Rows of pointing data ::
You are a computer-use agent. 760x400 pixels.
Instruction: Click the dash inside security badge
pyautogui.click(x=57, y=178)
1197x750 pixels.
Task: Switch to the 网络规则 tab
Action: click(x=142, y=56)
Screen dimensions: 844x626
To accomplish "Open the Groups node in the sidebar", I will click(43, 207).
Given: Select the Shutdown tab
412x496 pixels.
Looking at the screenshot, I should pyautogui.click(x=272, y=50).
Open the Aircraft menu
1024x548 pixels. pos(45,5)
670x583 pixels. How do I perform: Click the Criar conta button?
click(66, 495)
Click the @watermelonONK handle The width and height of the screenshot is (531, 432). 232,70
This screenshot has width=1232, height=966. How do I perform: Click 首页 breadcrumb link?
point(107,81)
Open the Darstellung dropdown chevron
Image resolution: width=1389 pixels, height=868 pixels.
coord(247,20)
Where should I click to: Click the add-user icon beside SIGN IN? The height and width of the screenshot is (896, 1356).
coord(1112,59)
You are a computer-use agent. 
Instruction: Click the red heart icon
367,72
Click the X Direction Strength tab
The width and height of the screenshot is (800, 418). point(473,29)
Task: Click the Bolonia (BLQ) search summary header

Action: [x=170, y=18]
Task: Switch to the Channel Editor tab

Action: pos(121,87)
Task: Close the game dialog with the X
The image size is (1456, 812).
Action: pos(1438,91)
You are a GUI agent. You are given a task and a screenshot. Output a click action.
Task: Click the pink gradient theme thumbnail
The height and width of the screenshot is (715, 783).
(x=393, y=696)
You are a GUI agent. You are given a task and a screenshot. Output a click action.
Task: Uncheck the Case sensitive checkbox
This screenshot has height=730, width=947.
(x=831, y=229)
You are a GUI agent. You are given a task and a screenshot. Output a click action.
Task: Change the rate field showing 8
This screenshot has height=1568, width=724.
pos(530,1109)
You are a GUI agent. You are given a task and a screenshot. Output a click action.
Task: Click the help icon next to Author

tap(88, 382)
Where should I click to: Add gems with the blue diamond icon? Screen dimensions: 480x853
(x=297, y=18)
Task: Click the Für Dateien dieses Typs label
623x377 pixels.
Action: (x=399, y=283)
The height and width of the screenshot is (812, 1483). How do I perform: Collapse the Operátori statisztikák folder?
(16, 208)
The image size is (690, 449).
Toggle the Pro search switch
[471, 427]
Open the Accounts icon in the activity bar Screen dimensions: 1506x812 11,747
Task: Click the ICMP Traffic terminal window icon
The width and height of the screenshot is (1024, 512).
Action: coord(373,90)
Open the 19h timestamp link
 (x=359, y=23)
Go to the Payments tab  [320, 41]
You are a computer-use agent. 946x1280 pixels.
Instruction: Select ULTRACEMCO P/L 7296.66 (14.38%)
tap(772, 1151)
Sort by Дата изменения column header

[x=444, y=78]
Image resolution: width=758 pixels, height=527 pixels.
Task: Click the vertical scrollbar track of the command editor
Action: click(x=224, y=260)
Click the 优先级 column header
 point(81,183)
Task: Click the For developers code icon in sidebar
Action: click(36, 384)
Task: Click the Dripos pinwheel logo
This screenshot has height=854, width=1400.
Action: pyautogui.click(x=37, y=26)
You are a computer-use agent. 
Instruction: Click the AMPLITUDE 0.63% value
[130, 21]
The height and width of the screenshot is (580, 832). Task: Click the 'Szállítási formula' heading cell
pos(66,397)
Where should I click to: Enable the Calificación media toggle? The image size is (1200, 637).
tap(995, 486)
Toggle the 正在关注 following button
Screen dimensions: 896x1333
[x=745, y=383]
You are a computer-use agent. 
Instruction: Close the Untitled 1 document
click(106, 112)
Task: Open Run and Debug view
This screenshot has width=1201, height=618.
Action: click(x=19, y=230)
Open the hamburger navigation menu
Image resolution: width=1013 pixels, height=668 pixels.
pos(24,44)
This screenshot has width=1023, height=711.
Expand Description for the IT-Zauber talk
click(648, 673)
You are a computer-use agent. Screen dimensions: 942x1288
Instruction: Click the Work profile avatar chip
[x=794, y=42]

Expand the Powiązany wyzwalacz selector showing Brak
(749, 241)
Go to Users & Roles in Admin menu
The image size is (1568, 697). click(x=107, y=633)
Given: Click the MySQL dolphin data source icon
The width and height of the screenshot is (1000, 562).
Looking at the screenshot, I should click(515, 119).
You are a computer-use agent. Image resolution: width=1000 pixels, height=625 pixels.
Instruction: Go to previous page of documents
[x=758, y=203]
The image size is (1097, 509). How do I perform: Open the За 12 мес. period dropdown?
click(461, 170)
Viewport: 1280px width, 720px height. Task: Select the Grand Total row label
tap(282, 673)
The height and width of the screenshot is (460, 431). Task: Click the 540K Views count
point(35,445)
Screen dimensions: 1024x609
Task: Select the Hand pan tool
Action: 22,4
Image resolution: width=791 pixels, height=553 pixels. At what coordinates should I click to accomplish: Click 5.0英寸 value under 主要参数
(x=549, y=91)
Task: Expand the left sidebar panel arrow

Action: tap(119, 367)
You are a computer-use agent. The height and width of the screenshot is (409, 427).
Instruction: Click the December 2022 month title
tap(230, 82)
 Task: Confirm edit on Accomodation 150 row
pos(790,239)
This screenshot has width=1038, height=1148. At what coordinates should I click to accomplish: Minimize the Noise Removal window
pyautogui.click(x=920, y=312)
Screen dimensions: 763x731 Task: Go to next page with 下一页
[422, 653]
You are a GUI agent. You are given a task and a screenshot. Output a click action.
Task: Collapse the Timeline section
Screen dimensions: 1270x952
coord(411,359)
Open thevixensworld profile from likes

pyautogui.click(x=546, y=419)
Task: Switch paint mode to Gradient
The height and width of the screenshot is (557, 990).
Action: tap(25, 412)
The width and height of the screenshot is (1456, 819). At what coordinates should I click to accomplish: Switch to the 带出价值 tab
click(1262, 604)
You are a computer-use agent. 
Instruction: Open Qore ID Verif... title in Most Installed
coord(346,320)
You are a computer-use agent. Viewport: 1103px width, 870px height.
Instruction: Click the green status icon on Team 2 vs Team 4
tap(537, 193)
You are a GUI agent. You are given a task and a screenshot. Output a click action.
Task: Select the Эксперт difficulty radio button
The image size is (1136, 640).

THE PROBLEM :: Swap "Instruction" for "Goal" throughout the rows above and copy them out again, leaving everything else as it is.

RESPONSE ::
You are a computer-use agent. 760x400 pixels.
Goal: Click the dash inside security badge
pyautogui.click(x=57, y=178)
1197x750 pixels.
Task: Switch to the 网络规则 tab
Action: click(x=142, y=56)
Screen dimensions: 844x626
To accomplish "Open the Groups node in the sidebar", I will click(43, 207).
Given: Select the Shutdown tab
412x496 pixels.
Looking at the screenshot, I should pyautogui.click(x=272, y=50).
Open the Aircraft menu
1024x548 pixels. pos(45,5)
670x583 pixels. How do I perform: Click the Criar conta button?
click(66, 495)
Click the @watermelonONK handle The width and height of the screenshot is (531, 432). 232,70
This screenshot has width=1232, height=966. How do I perform: Click 首页 breadcrumb link?
point(107,81)
Open the Darstellung dropdown chevron
Image resolution: width=1389 pixels, height=868 pixels.
coord(247,20)
Where should I click to: Click the add-user icon beside SIGN IN? The height and width of the screenshot is (896, 1356).
coord(1112,59)
You are a computer-use agent. 
Goal: Click the red heart icon
367,72
Click the X Direction Strength tab
The width and height of the screenshot is (800, 418). point(473,29)
Task: Click the Bolonia (BLQ) search summary header

Action: [x=170, y=18]
Task: Switch to the Channel Editor tab

Action: pos(121,87)
Task: Close the game dialog with the X
The image size is (1456, 812).
Action: pos(1438,91)
You are a GUI agent. You are given a task and a screenshot. Output a click action.
Task: Click the pink gradient theme thumbnail
The height and width of the screenshot is (715, 783).
(x=393, y=696)
You are a GUI agent. You are given a task and a screenshot. Output a click action.
Task: Uncheck the Case sensitive checkbox
This screenshot has height=730, width=947.
(x=831, y=229)
You are a GUI agent. You are given a task and a screenshot. Output a click action.
Task: Change the rate field showing 8
This screenshot has height=1568, width=724.
pos(530,1109)
You are a GUI agent. You are given a task and a screenshot. Output a click action.
Task: Click the help icon next to Author

tap(88, 382)
Where should I click to: Add gems with the blue diamond icon? Screen dimensions: 480x853
(x=297, y=18)
Task: Click the Für Dateien dieses Typs label
623x377 pixels.
Action: (x=399, y=283)
The height and width of the screenshot is (812, 1483). How do I perform: Collapse the Operátori statisztikák folder?
(16, 208)
The image size is (690, 449).
Toggle the Pro search switch
[471, 427]
Open the Accounts icon in the activity bar Screen dimensions: 1506x812 11,747
Task: Click the ICMP Traffic terminal window icon
The width and height of the screenshot is (1024, 512).
Action: coord(373,90)
Open the 19h timestamp link
 (x=359, y=23)
Go to the Payments tab  [320, 41]
You are a computer-use agent. 946x1280 pixels.
Goal: Select ULTRACEMCO P/L 7296.66 (14.38%)
tap(772, 1151)
Sort by Дата изменения column header

[x=444, y=78]
Image resolution: width=758 pixels, height=527 pixels.
Task: Click the vertical scrollbar track of the command editor
Action: click(x=224, y=260)
Click the 优先级 column header
 point(81,183)
Task: Click the For developers code icon in sidebar
Action: click(36, 384)
Task: Click the Dripos pinwheel logo
This screenshot has height=854, width=1400.
Action: pyautogui.click(x=37, y=26)
You are a computer-use agent. 
Goal: Click the AMPLITUDE 0.63% value
[130, 21]
The height and width of the screenshot is (580, 832). Task: Click the 'Szállítási formula' heading cell
pos(66,397)
Where should I click to: Enable the Calificación media toggle? The image size is (1200, 637).
tap(995, 486)
Toggle the 正在关注 following button
Screen dimensions: 896x1333
[x=745, y=383]
You are a computer-use agent. 
Goal: Close the Untitled 1 document
click(106, 112)
Task: Open Run and Debug view
This screenshot has width=1201, height=618.
Action: click(x=19, y=230)
Open the hamburger navigation menu
Image resolution: width=1013 pixels, height=668 pixels.
pos(24,44)
This screenshot has width=1023, height=711.
Expand Description for the IT-Zauber talk
click(648, 673)
You are a computer-use agent. Screen dimensions: 942x1288
Goal: Click the Work profile avatar chip
[x=794, y=42]

Expand the Powiązany wyzwalacz selector showing Brak
(749, 241)
Go to Users & Roles in Admin menu
The image size is (1568, 697). click(x=107, y=633)
Given: Click the MySQL dolphin data source icon
The width and height of the screenshot is (1000, 562).
Looking at the screenshot, I should click(515, 119).
You are a computer-use agent. Image resolution: width=1000 pixels, height=625 pixels.
Goal: Go to previous page of documents
[x=758, y=203]
The image size is (1097, 509). How do I perform: Open the За 12 мес. period dropdown?
click(461, 170)
Viewport: 1280px width, 720px height. Task: Select the Grand Total row label
tap(282, 673)
The height and width of the screenshot is (460, 431). Task: Click the 540K Views count
point(35,445)
Screen dimensions: 1024x609
Task: Select the Hand pan tool
Action: 22,4
Image resolution: width=791 pixels, height=553 pixels. At what coordinates should I click to accomplish: Click 5.0英寸 value under 主要参数
(x=549, y=91)
Task: Expand the left sidebar panel arrow

Action: tap(119, 367)
You are a computer-use agent. The height and width of the screenshot is (409, 427).
Goal: Click the December 2022 month title
tap(230, 82)
 Task: Confirm edit on Accomodation 150 row
pos(790,239)
This screenshot has width=1038, height=1148. At what coordinates should I click to accomplish: Minimize the Noise Removal window
pyautogui.click(x=920, y=312)
Screen dimensions: 763x731 Task: Go to next page with 下一页
[422, 653]
You are a GUI agent. You are given a task and a screenshot. Output a click action.
Task: Collapse the Timeline section
Screen dimensions: 1270x952
coord(411,359)
Open thevixensworld profile from likes

pyautogui.click(x=546, y=419)
Task: Switch paint mode to Gradient
The height and width of the screenshot is (557, 990).
Action: tap(25, 412)
The width and height of the screenshot is (1456, 819). At what coordinates should I click to accomplish: Switch to the 带出价值 tab
click(1262, 604)
You are a computer-use agent. 
Goal: Open Qore ID Verif... title in Most Installed
coord(346,320)
You are a computer-use agent. Viewport: 1103px width, 870px height.
Goal: Click the green status icon on Team 2 vs Team 4
tap(537, 193)
You are a GUI agent. You are given a task and a screenshot. Output a click action.
Task: Select the Эксперт difficulty radio button
The image size is (1136, 640).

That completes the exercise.